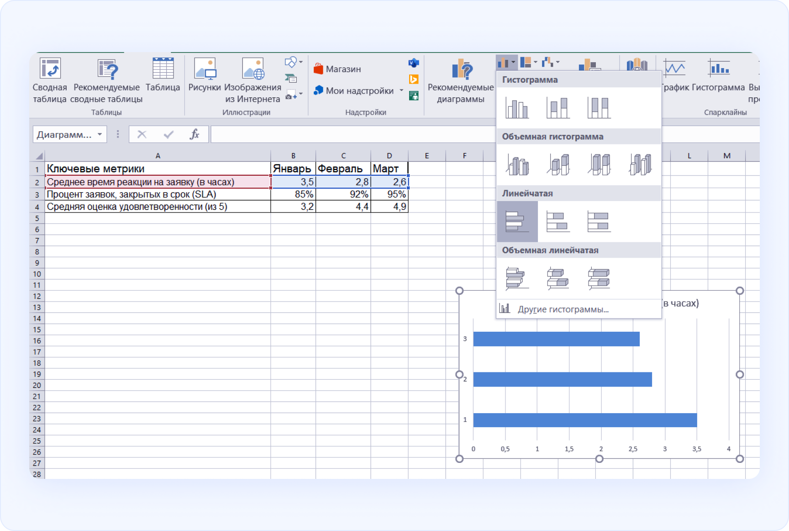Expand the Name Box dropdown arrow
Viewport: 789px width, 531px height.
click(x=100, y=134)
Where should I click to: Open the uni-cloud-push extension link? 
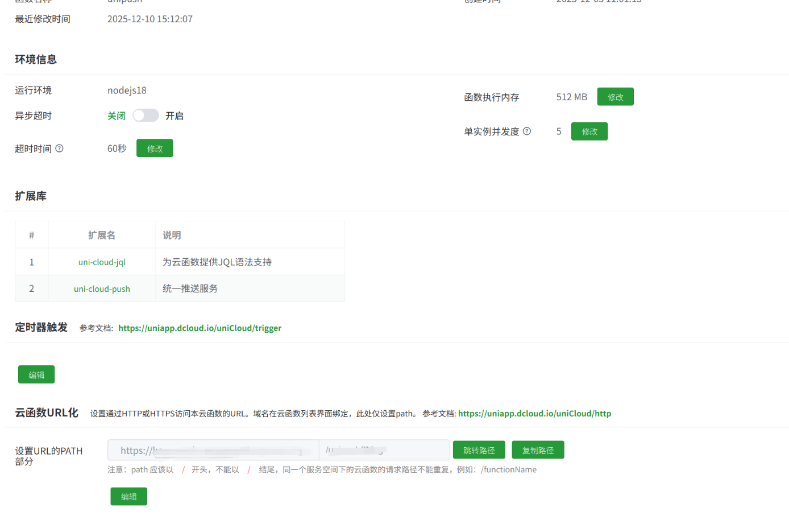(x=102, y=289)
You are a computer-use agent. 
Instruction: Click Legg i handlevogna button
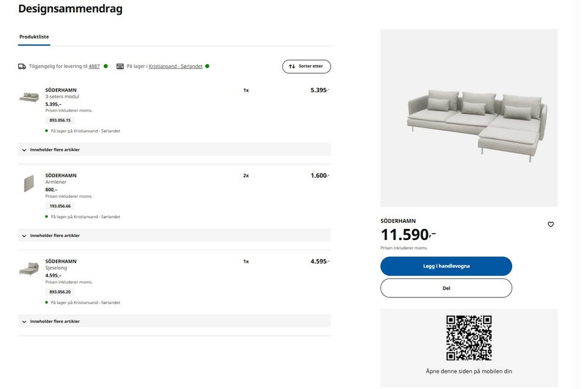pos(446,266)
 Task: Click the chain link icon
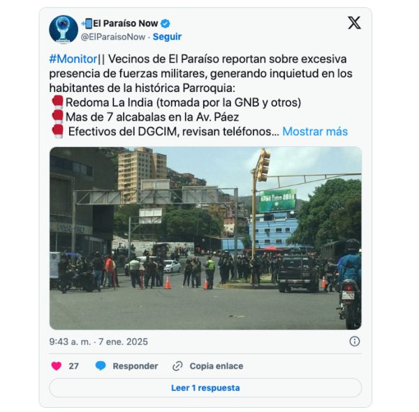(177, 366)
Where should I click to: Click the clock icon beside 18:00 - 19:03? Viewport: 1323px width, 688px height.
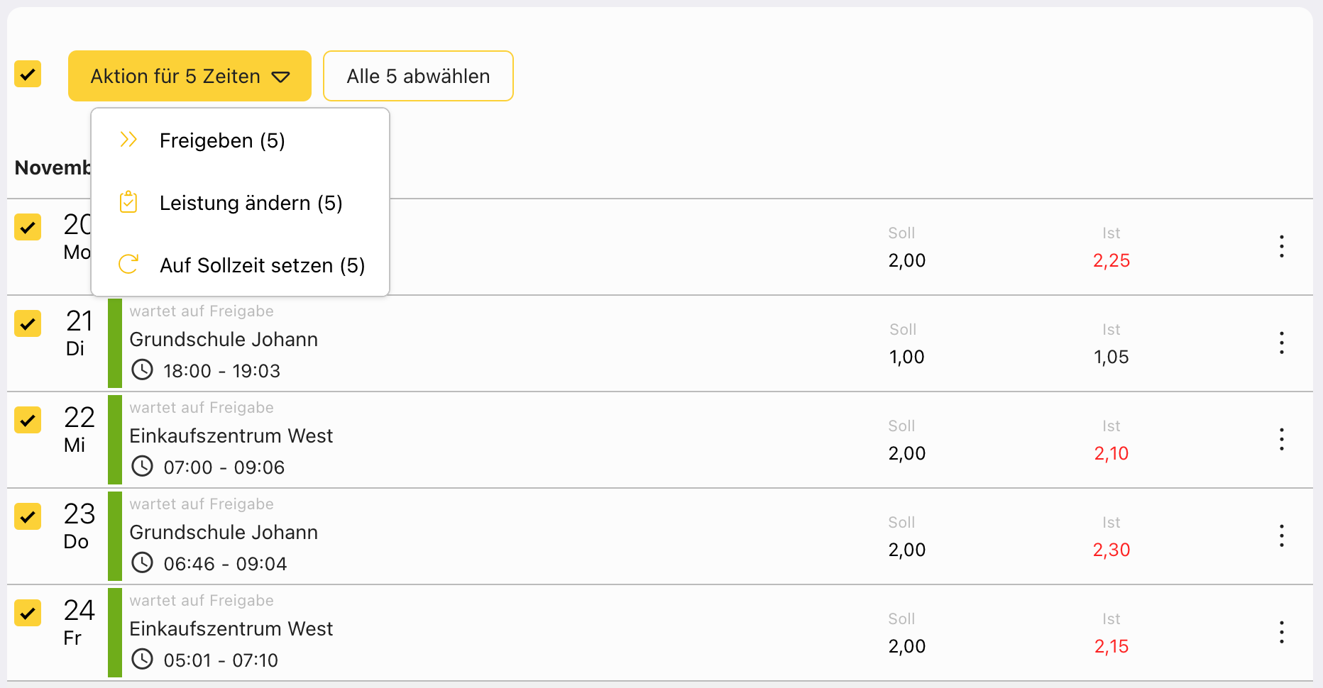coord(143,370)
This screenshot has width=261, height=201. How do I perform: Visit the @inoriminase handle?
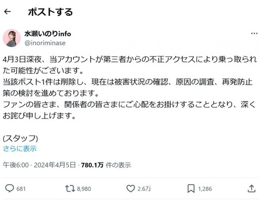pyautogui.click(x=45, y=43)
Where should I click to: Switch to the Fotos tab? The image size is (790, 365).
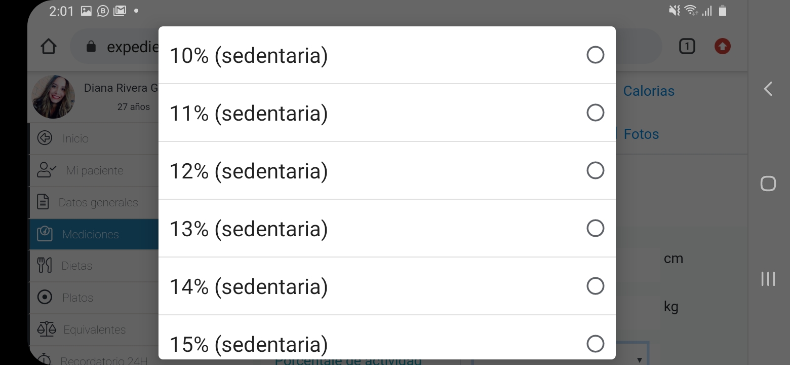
......
= PROBLEM TO SOLVE =
Repeat word for word the lines from the one holding "Where should I click to: Click" through the last line of the listing above, including both ends. Drop the pictures.

= RESULT FOR THIS EXERCISE =
Where should I click to: Click the clock icon beside 18:00 - 19:03? Viewport: 1323px width, 688px height.
coord(143,370)
This screenshot has width=261, height=201. How do I perform: Visit the @inoriminase handle?
pyautogui.click(x=45, y=43)
Where should I click to: Switch to the Fotos tab? The image size is (790, 365).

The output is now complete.